Directions: Substitute "Goal" for "Task" in the entries from the line containing "369x685 pixels. Task: Click" through the end of the entries, and reproduce only those lines with everything else unchanged. Omit the pictures from your output.

▬▬▬

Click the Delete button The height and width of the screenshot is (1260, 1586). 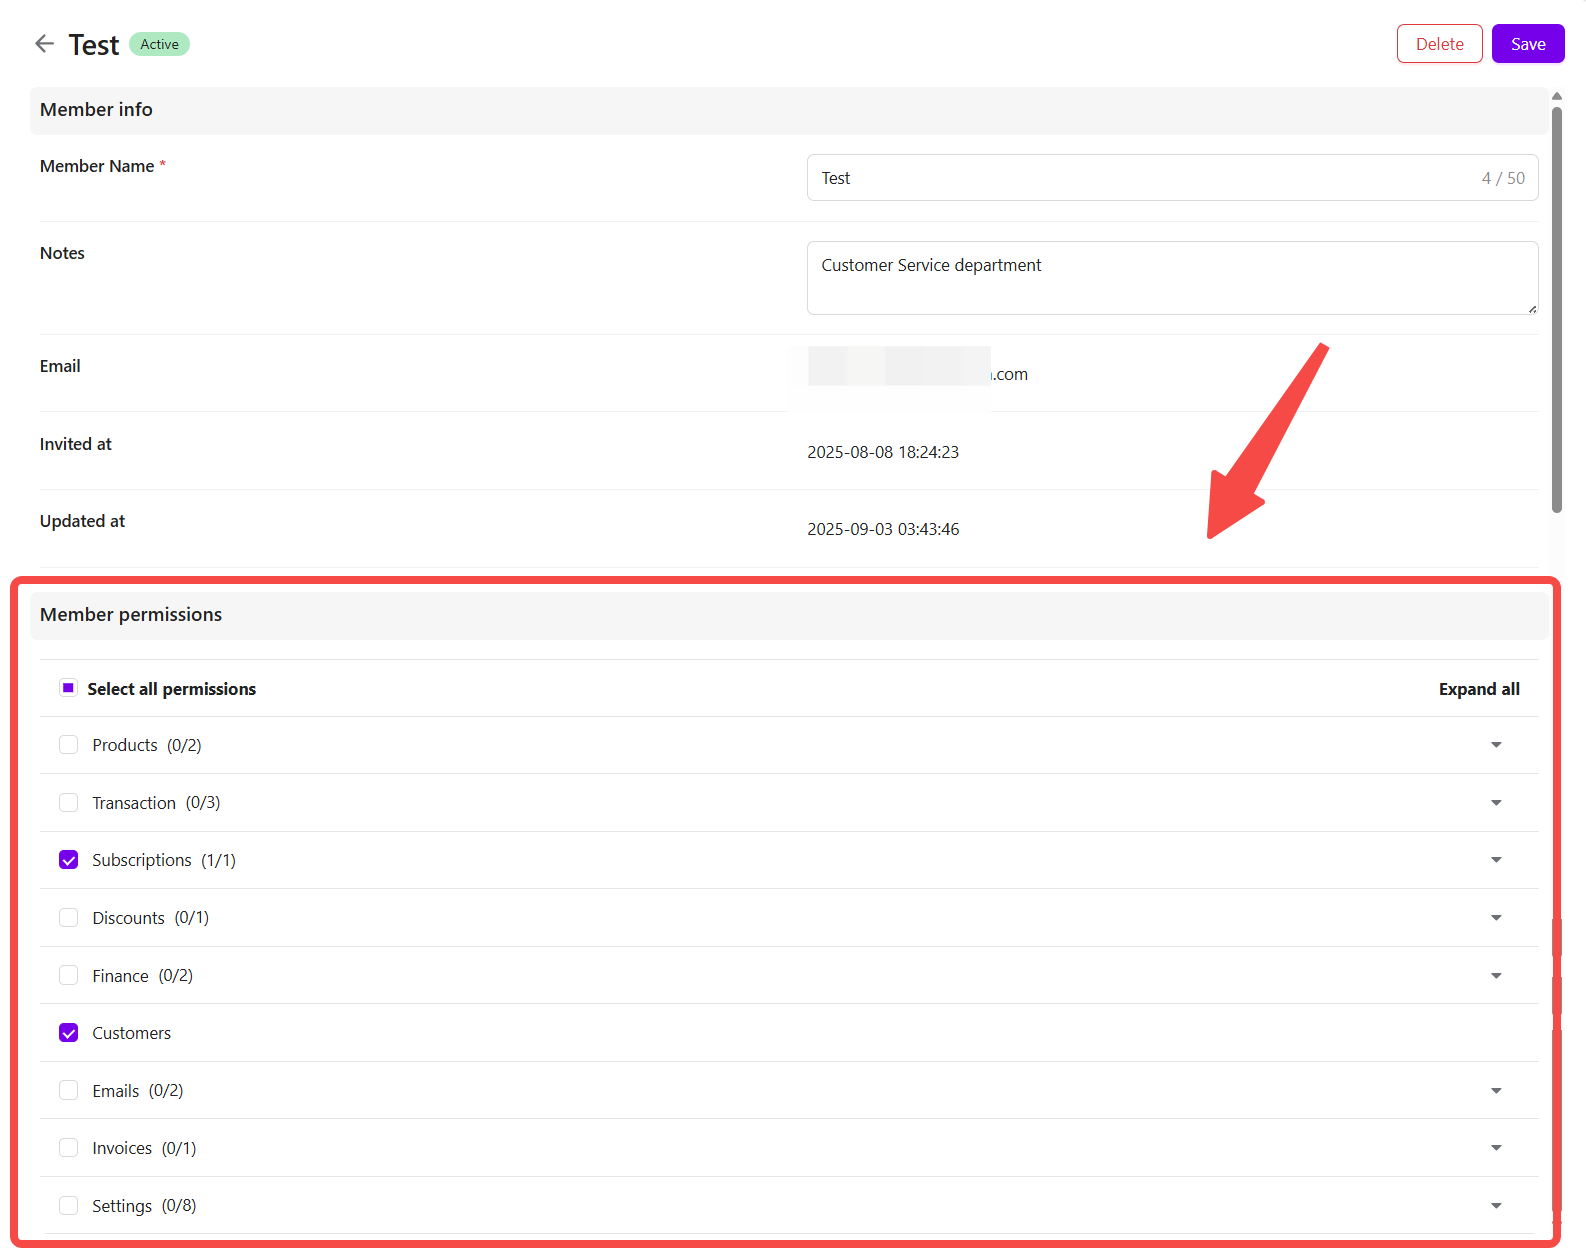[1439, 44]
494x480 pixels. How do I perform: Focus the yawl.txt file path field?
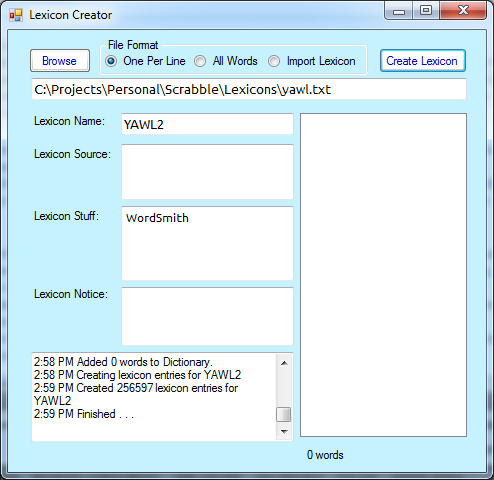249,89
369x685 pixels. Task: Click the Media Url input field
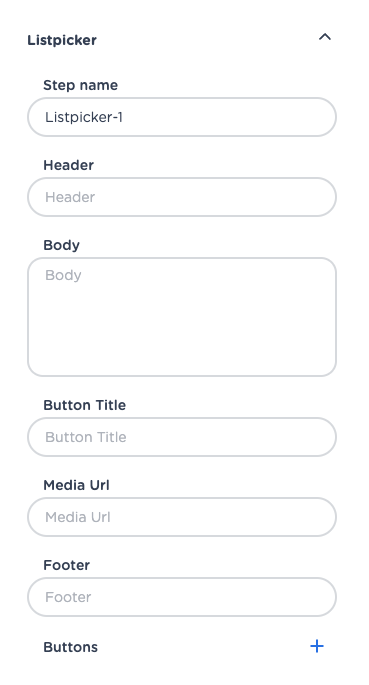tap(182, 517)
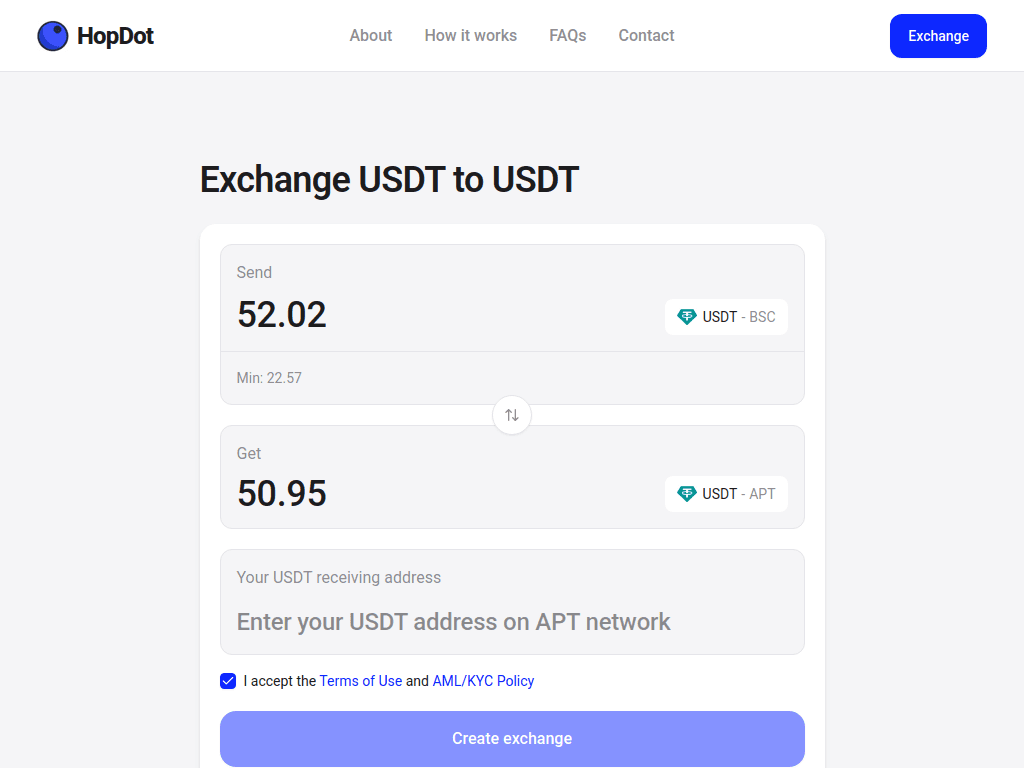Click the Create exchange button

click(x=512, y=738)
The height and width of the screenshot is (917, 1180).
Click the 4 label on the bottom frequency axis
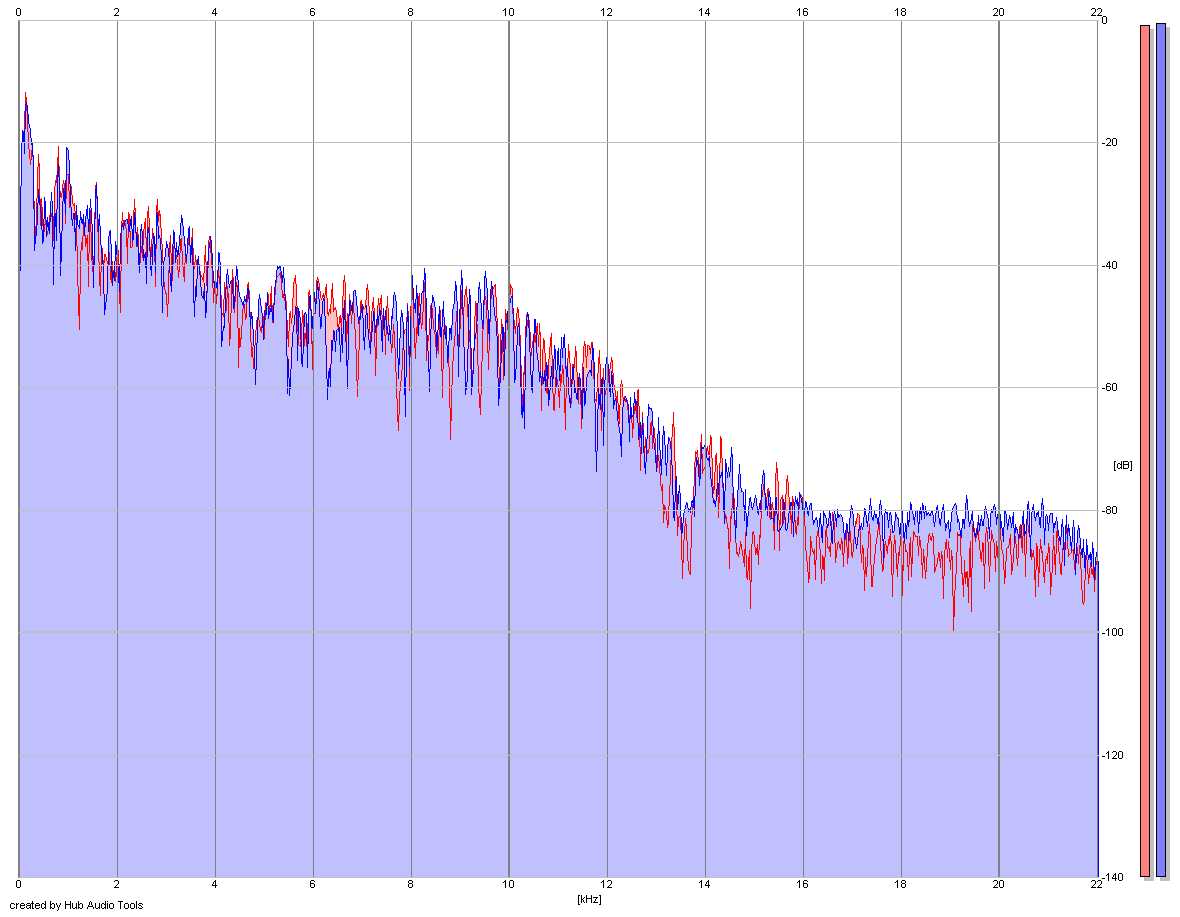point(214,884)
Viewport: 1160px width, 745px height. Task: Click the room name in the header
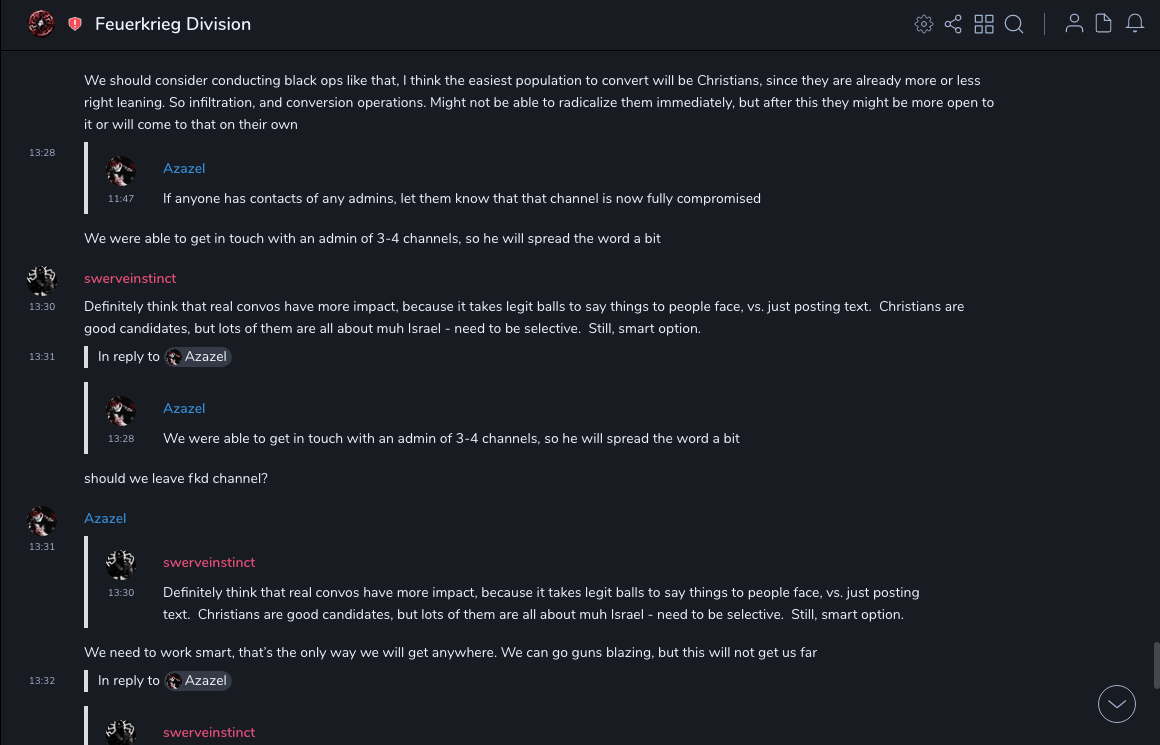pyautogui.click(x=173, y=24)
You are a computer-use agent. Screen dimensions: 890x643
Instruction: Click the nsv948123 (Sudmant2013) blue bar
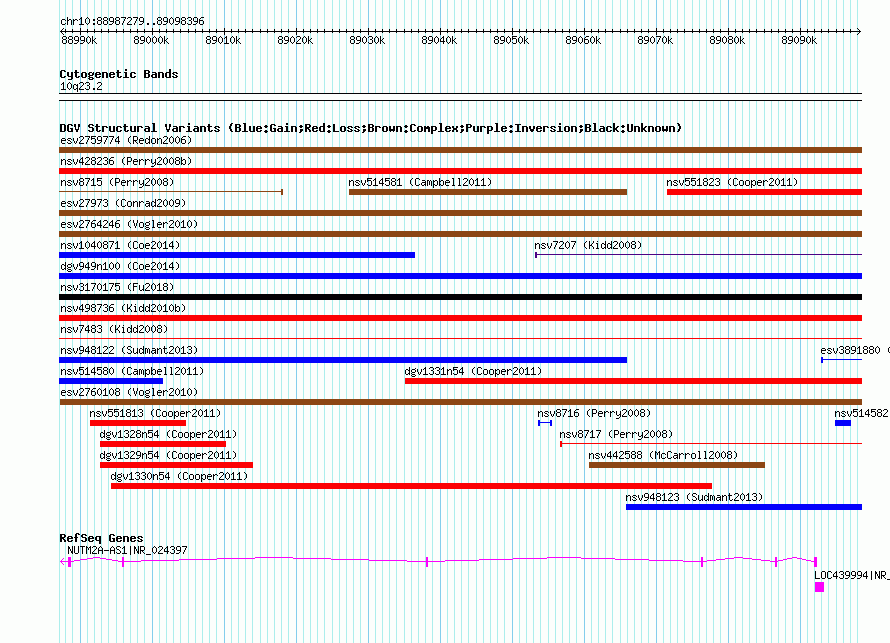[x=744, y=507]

▬▬▬

Task response:
369x685 pixels. Goal: Click the Media Url input field
tap(182, 517)
Click the Create exchange button

click(x=512, y=738)
The height and width of the screenshot is (917, 1180).
Click the 4 label on the bottom frequency axis
point(214,884)
Viewport: 1160px width, 745px height. Goal: Click the room name in the header
pyautogui.click(x=173, y=24)
You are a computer-use agent. Screen dimensions: 890x643
Instruction: Click the nsv948123 (Sudmant2013) blue bar
[x=744, y=507]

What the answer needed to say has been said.